Jens Sparschuh ist ein pfiffiger Erzähler von Alltagsgeschichten, promovierter Philosoph, und er ist ein Schlitzohr. Sein neues Buch macht diesem Ruf alle Ehre. Es erzählt von Dr. Anton Lichtenau, Privatdozent für Philosophie – ein ruhiger, anspruchsloser und unpraktischer Zeitgenosse. Er hangelt sich gerade so durchs Leben: Rezensionen über Fachbücher, wenige Vorträge und vor allem Aushilfs-Vorlesungen an der Universität für Professor Breitenbach, den Chef der Abteilung Philosophie. Derzeit lebt Lichtenau zusammen mit Isabell, einer Verlagslektorin, die sich vor allem mit Trivialliteratur-Autoren herumplagt. Alles wenig spektakulär, aber genau beobachtet. Weder der Alltag dieser Akademiker noch der Uni-Betrieb oder das Gendern entgehen dem spöttischen Blick. Hinzu kommt: Lichtenau schätzt die Philosophie von Hans Vailinger und versucht, sie seinen Studenten nahezubringen. Vailingers Hauptwerk heißt »Die Philosophie des Als-Ob«. Es geht dabei um Hypothesen und Fiktionen, Mögliches und Unmögliches, Richtiges und Falsches. Etwa, dass sich Richtiges (erfolgreiches Handeln, Problemlösungen) mit falschen Annahmen erreichen lässt, dass Fiktives im Wirklichen seinen Platz hat. »Die Wahrheit ist nur der zweckmäßigste Irrtum«, ist eine der Thesen Vailingers.
Man glaubt es kaum: Im Unterschied zum fiktiven Lichtenau gab es Vailinger tatsächlich (1852-1933). Bis auf die Leute vom Fach dürfte ihn kaum einer kennen.

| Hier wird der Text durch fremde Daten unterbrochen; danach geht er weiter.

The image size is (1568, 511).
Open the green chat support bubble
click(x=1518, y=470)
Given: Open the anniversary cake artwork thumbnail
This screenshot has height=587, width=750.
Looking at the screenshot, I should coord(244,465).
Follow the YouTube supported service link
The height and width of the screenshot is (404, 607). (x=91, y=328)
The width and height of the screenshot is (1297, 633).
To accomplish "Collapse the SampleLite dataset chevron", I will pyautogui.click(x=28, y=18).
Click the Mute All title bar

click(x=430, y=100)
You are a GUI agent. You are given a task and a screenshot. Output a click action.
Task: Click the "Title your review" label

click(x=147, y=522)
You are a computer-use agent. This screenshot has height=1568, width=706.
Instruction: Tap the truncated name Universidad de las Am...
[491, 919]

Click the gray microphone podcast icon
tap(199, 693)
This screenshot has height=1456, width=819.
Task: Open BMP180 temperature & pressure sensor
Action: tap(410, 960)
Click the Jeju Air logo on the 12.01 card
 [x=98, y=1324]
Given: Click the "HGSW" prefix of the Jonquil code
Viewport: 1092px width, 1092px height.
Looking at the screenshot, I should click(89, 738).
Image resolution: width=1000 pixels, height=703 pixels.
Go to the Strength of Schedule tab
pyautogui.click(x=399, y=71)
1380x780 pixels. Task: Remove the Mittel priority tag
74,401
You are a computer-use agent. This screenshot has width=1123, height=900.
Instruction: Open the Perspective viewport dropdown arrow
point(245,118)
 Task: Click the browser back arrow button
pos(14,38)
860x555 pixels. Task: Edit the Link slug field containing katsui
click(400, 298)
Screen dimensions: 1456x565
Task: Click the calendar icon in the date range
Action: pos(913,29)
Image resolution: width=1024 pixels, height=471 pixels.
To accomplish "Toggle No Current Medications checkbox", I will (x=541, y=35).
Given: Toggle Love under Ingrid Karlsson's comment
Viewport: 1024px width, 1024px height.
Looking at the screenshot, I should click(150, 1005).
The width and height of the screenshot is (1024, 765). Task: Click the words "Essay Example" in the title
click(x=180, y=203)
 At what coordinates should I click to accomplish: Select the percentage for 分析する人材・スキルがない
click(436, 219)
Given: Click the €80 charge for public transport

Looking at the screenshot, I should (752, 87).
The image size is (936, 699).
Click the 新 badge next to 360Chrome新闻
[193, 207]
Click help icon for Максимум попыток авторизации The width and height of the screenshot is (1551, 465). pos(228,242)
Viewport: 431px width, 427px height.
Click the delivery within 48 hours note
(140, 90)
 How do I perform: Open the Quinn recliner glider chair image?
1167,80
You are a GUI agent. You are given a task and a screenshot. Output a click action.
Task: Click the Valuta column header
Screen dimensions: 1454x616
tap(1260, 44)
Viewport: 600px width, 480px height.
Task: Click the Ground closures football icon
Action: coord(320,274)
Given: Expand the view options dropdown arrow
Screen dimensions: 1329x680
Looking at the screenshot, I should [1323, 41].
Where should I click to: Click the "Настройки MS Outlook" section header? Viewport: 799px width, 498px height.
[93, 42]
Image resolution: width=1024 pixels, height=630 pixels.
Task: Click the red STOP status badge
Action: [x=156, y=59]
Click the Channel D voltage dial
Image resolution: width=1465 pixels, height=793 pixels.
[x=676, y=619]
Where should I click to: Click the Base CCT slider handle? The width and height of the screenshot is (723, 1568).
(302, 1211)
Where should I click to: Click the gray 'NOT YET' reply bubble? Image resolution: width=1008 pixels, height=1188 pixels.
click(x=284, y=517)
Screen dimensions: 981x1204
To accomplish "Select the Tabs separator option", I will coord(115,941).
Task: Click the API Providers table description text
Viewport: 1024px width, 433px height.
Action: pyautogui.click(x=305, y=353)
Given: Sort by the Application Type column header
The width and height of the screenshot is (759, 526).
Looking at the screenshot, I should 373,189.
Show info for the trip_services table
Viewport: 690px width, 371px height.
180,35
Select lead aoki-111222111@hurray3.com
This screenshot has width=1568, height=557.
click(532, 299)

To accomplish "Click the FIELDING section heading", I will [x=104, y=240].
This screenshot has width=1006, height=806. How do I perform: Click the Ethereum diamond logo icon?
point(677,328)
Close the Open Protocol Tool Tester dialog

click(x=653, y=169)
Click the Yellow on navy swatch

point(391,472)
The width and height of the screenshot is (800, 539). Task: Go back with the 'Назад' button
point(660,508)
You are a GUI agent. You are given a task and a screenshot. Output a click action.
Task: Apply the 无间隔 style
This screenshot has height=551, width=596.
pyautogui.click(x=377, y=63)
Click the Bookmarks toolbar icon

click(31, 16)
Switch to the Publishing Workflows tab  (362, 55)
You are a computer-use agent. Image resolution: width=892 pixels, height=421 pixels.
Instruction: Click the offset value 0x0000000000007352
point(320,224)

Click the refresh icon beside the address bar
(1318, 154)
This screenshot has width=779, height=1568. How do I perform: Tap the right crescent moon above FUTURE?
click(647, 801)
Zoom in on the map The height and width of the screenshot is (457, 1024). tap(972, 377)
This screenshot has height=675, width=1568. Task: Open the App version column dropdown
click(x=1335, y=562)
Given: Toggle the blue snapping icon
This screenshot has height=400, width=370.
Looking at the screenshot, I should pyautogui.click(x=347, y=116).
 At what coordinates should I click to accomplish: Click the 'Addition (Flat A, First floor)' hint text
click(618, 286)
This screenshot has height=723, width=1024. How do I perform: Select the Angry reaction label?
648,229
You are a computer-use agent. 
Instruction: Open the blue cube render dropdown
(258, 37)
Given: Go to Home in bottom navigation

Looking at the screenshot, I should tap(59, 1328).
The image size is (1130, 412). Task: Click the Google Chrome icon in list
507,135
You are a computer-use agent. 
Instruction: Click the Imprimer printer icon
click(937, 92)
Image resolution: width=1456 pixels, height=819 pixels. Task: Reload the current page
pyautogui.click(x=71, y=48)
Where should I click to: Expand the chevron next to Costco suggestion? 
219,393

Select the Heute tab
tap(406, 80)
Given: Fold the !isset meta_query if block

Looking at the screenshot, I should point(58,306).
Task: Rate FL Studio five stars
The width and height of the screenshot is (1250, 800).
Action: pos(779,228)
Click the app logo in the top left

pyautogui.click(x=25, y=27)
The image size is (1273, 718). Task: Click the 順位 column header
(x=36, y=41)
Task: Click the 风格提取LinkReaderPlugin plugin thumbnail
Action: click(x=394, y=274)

Sparschuh, der von 1973 bis 1978 in Leningrad Philosophie studiert hat, spielt in seinem Buch anhand des unspektakulären Lebens von Lichtenau mit den Thesen Vailingers, spielt auch mit Autobiografischem und Fiktivem und lässt den Leser im Zweifel, wie ernst alles gemeint ist. Was wäre gewesen, beziehungsweise was wäre nicht passiert, wenn Lichtenau, wie vorgesehen, Philosophie in Leningrad studiert hätte? Wie fiktional dürfen die Figuren in den von Isabell lektorierten Büchern sein? Was hat ein Traum mit der Wirklichkeit zu tun? Wie Sparschuh mit seiner Beschreibung das Komische an Lichtenaus Leben ans Licht befördert, verquickt er spielend Vailingers Thesen mit der Art, wie Lichtenau auf sein Leben blickt. Das ist durchaus ernst gemeint und gleichzeitig heiter, leicht. So, wie es im Buch nicht geklärt wird, ob die Philosophie in den kulturwissenschaftlichen Studien ihren Platz behalten soll, so ungewiss bleibt es, ob Sparschuh vor allem seinen Spaß über die Nützlichkeit der Philosophie im wirklichen Leben treibt. Der Leser hat auf alle Fälle seinen Spaß daran.
Jens Sparschuh: Nicht wirklich. Ein Roman. Kiepenheuer & Witsch, Köln 2023, 221 S., 22 €.